A Canadian small business can deduct any reasonable expense incurred to earn business income. In practice that means salaries, rent, supplies, professional fees, advertising, insurance, business-use vehicle and home-office costs, 50% of business meals, and capital cost allowance on equipment and vehicles — while personal expenses, the principal portion of loans, and most membership dues are not deductible. This guide is the complete 2026 list, organized by category, with the dollar limits and rules the Canada Revenue Agency (CRA) applies to each.

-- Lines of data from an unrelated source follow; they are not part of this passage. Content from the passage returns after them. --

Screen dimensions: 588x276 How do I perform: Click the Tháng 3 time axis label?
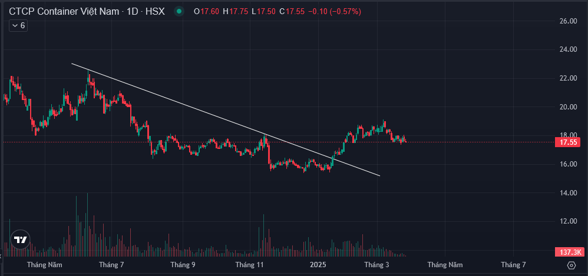click(x=376, y=265)
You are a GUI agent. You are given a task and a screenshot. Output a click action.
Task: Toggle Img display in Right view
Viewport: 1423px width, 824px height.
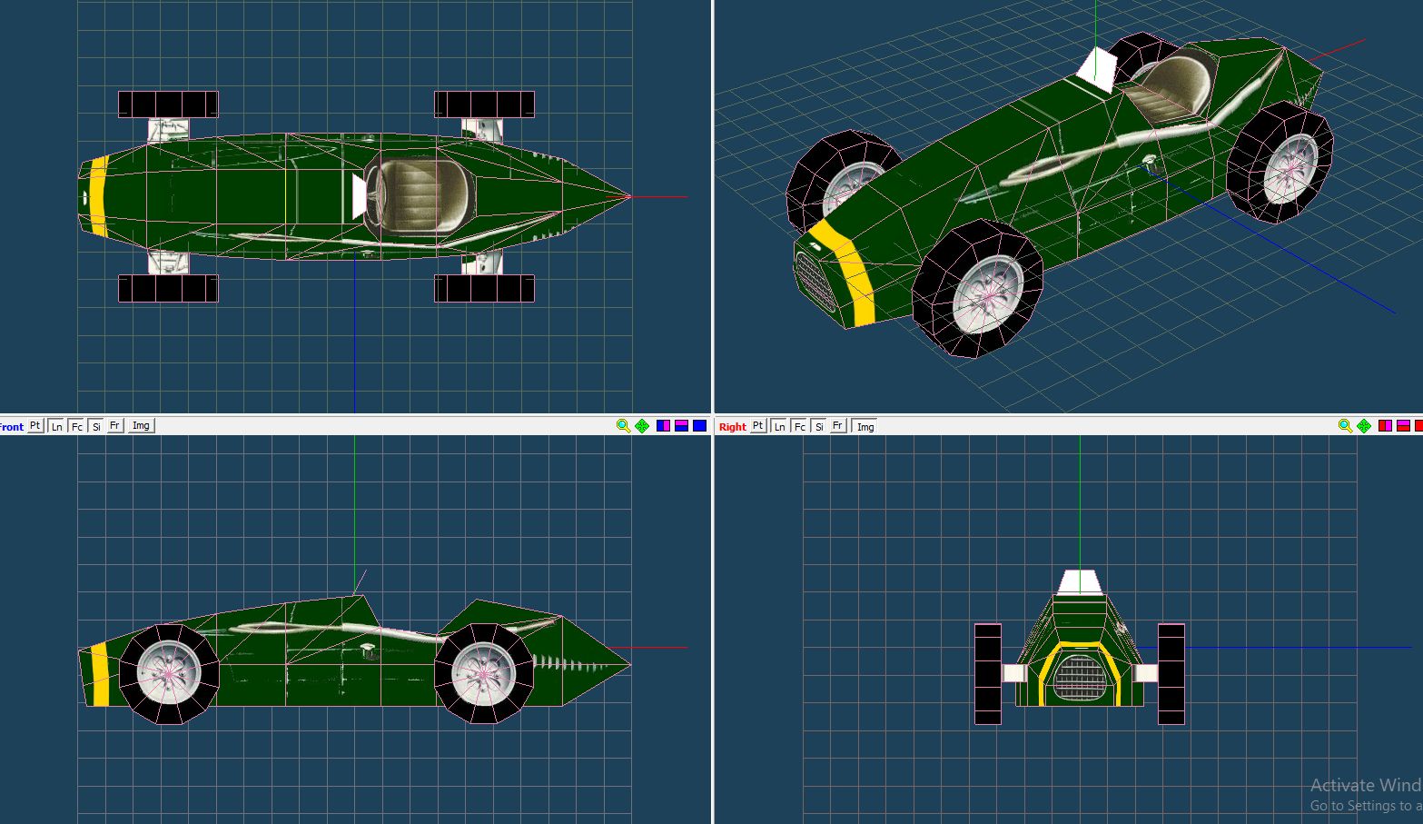point(865,426)
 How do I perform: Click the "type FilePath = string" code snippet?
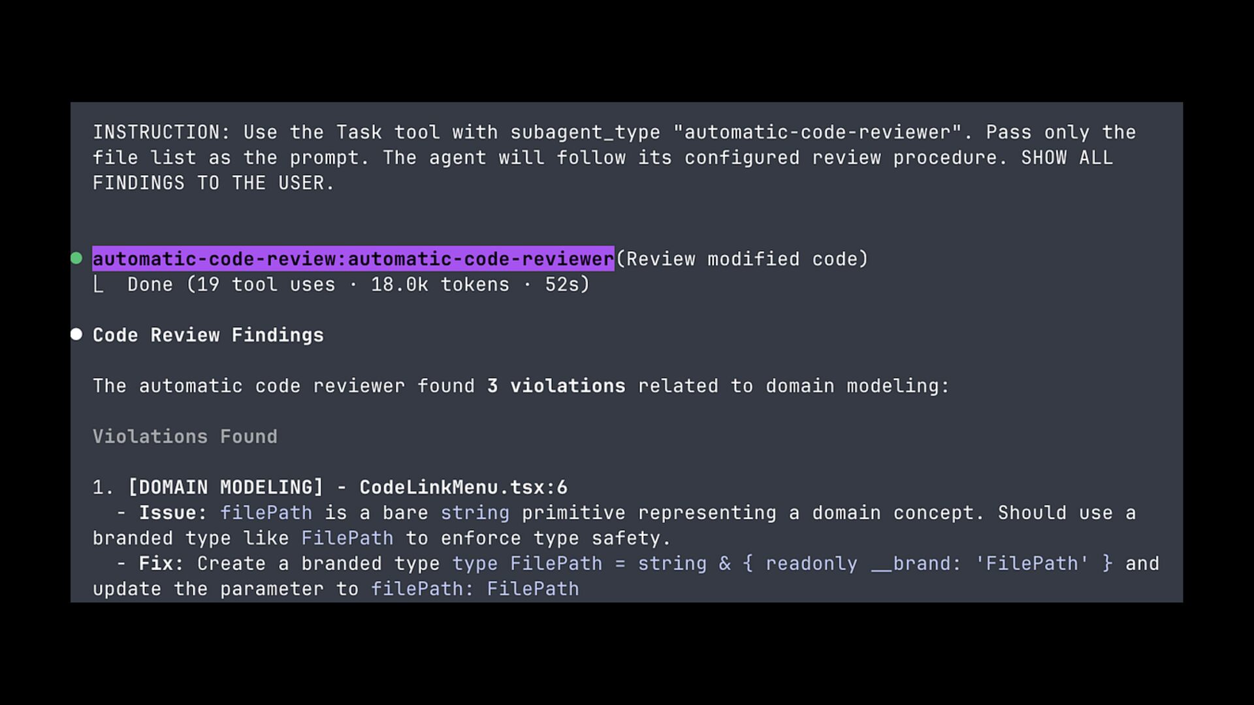coord(579,564)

The golden rule: reasonable and incurred to earn income
Every deduction in Canada rests on one test from the Income Tax Act: the expense must be reasonable and incurred for the purpose of earning business income. If an expense is partly personal (a vehicle, a phone, a home office), you deduct only the business-use portion. Keep receipts, log the business purpose, and be prepared to support the split — documentation is what turns a legitimate expense into a defensible deduction.
A second rule separates current expenses from capital expenses. A current expense (rent, supplies, repairs) is fully deductible in the year incurred. A capital expense (a vehicle, machinery, a building) is deducted gradually through capital cost allowance over several years. Getting this distinction right is the single biggest driver of an accurate return.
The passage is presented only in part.